Thirdly, the data used in the research were mainly based on the network status as of January 2023. With the continuous development of Chongqing rail transit, new lines and stations are being planned and constructed. The data might not reflect the future changes and evolution of the network, thereby limiting the long-term applicability of the research conclusions.

5.3.2. Future Research

Future research directions can be explored from multiple aspects. To begin with, it is essential to refine the topological model by incorporating more realistic factors. Consideration should be given to factors such as the actual distribution of site spacing, the detailed hierarchical structure of transfer stations, and the influence of geographical terrain on line layout. This will enhance the accuracy of the model in representing the real network and provide a more solid foundation for vulnerability analysis.

Subsequently, the research scope can be expanded to include a more comprehensive analysis of the impact of various factors on network vulnerability. Incorporating passenger flow data and developing dynamic models that can simulate the changes in network vulnerability under different time-varying passenger flow conditions is of great significance. Additionally, different types of emergency scenarios, such as natural disasters, equipment failures, and terrorist attacks, should be systematically analyzed to establish a more comprehensive vulnerability assessment system.

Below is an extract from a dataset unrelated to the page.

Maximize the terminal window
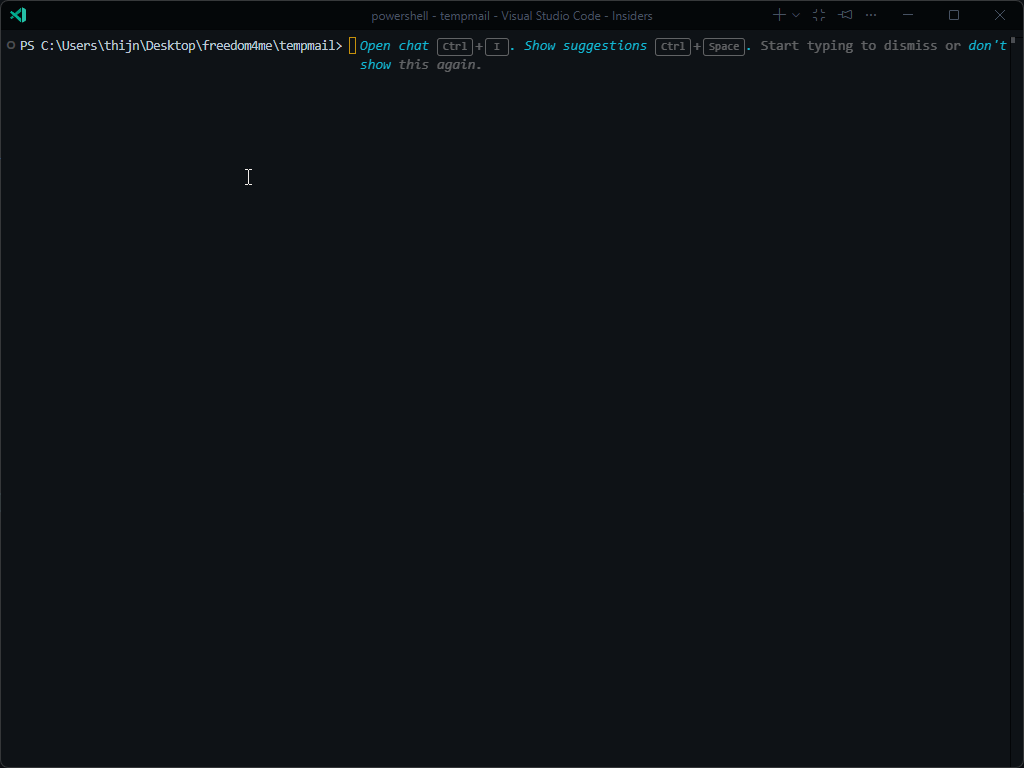(x=954, y=15)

Furthermore, with the development of technology, advanced data collection and analysis methods can be utilized. For example, the application of big data technology to collect real-time data on rail transit operation and passenger flow, combined with machine learning algorithms, can help predict network vulnerability more accurately and provide timely warning and decision-making support. Longitudinal studies can also be carried out to track the changes in network vulnerability during the development process of Chongqing rail transit and continuously update and improve the research results.

In conclusion, although this study has made certain contributions to the research on the vulnerability of urban rail transit networks, there is still much room for improvement. Future research should focus on addressing the limitations of this study and continuously explore new methods and perspectives to promote the in-depth development of this field.